Retailers are placing customers first when it comes to their business initiatives now that it’s clear consumers are running retail today.
According to Altify’s 2017 Business Performance Benchmark Study, 87.3% of retailers said customer retention, over revenue, was their top strategic imperative for 2017, and 83 percent also agreed that customers are in more control of the buy/sell process than ever before.
As digitization continues to disrupt the retail market, retailers are revamping their marketing and sales efforts to be more customer-centric. Considering customers can now shop on multiple devices and buy items in-store, they are demanding a more seamless shopping experience—all the time, anywhere. To adapt to changing customer purchasing behavior, retailers are focusing their business plans on customer retention and aligning their sales processes to suit.
In the study, 69 percent of participants said customer retention is a core component of their marketing and sales initiatives. Along with their increasingly demanding demands, customers also expect to be able to trust retailers, they want an emotional connection with retailers beyond just their purchases. To keep customers satisfied and coming back, retailers are making their branding efforts more personalized, with customized product discounts, notifications, recommendations and services.
Aligning sales processes with customers’ buying processes was also a top priority. Sixty-five percent of retailers said they had a sales process that paralleled with customers’ purchasing behavior. Retailers that placed their consumers first with their marketing and sales efforts also improved their win rate, or the success rate of the sales team, and sales cycle, or the average time it takes for a sales team to close a deal. Retailers that adopted a buyer-centric sales process boosted their win rates by 22 percent and reduced their sales cycle by 22 percent.
Roughly 81 percent of retailers said new customer acquisition was also a top priority project for 2017. By gaining new customers, retailers can lock in loyalty and stay competitive throughout retail’s current digital upheaval. Efforts to bring in these new consumers could include discounts and individualized recommendations following their first purchase.
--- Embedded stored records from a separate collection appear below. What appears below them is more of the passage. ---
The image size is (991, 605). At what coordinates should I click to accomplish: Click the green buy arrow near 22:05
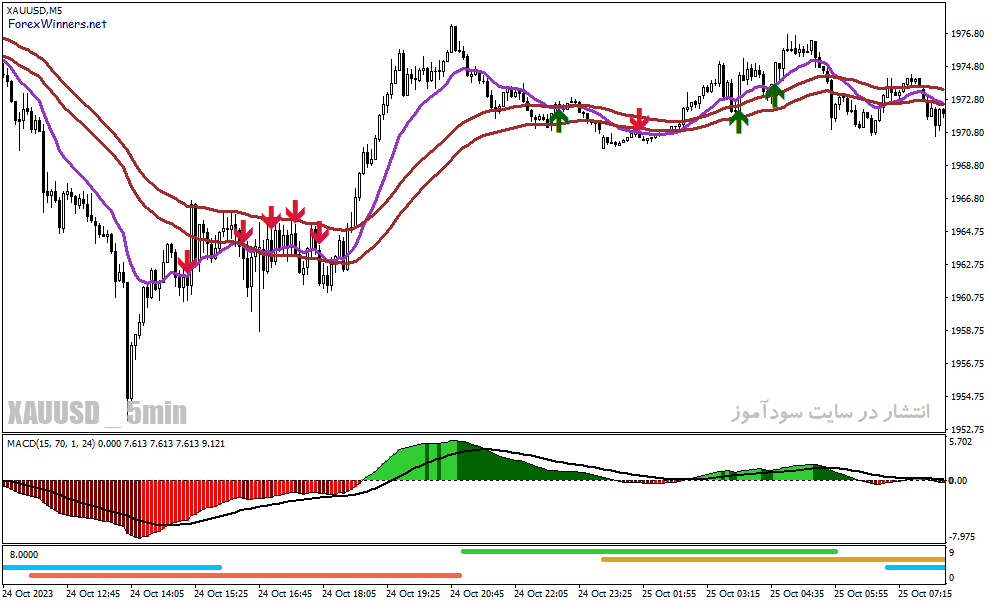point(558,120)
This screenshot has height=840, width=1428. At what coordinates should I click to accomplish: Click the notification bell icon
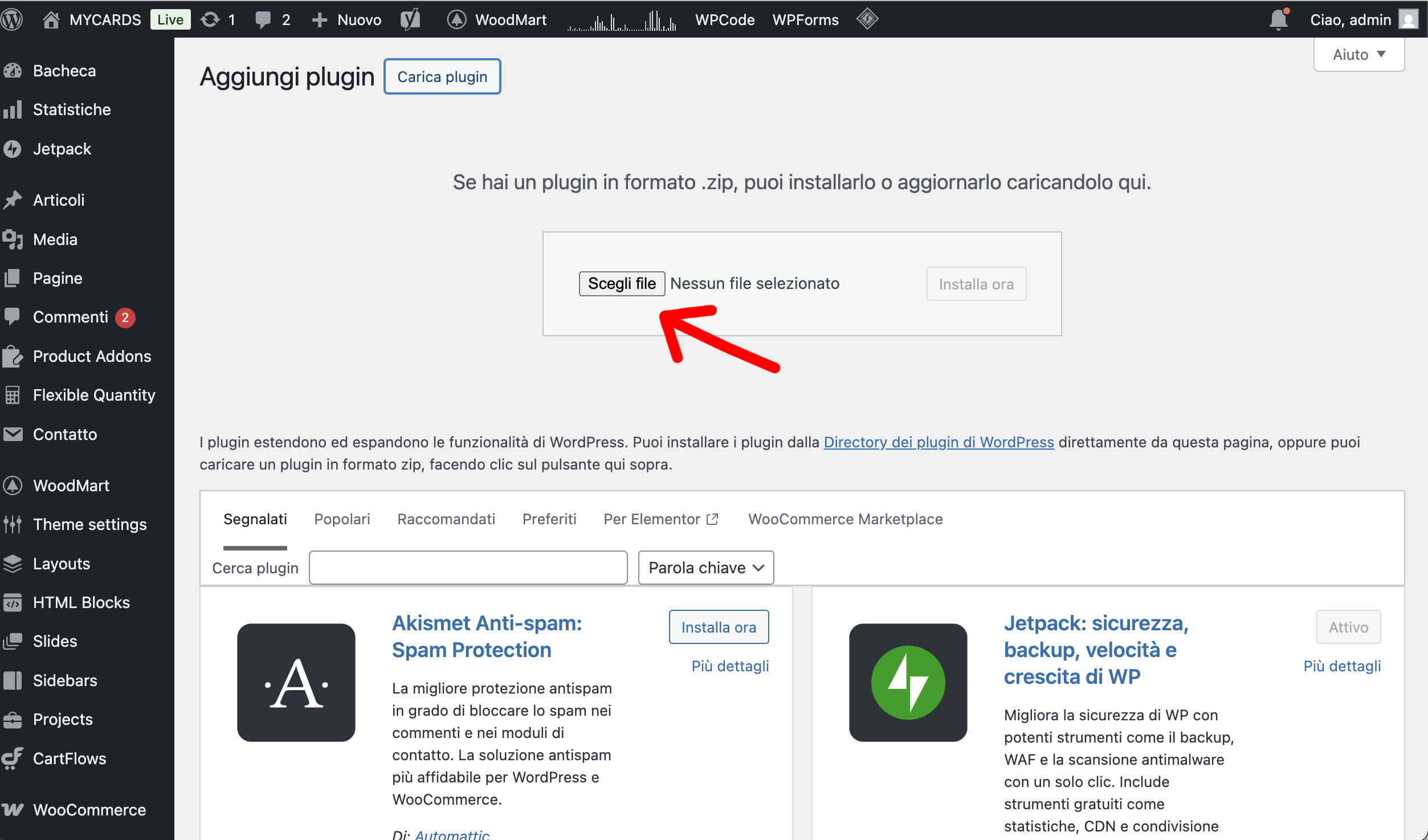(1278, 19)
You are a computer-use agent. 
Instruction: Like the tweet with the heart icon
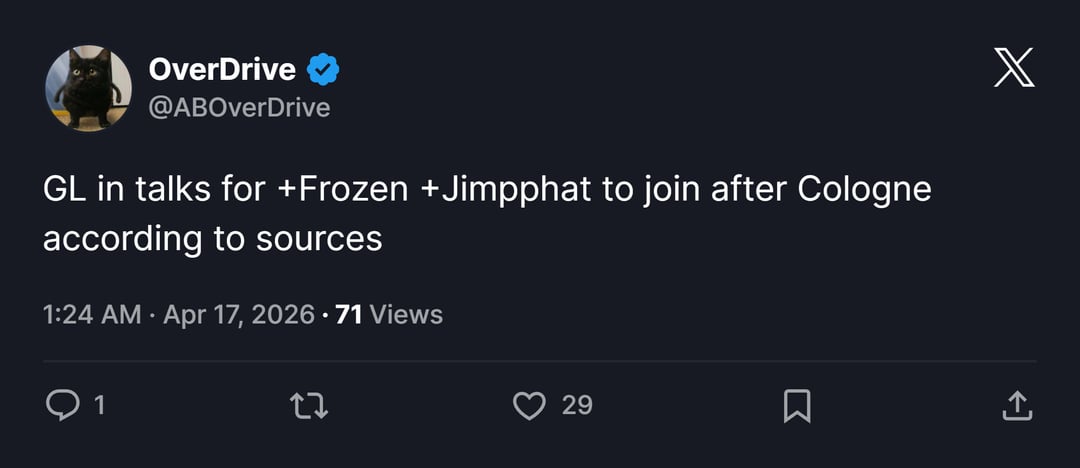[529, 405]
Sixty-five percent of retailers also said increasing revenue from existing customers was a top customer- related priority project this year too. To keep existing customers happy, retailers are understanding their customer’s purchasing patterns and creating solutions for purchasing issues. By having a full grasp on what customers’ want, including loyalty perks, and how to remedy checkout problems, retailers can prioritize existing customers, while gaining new customers at the same time.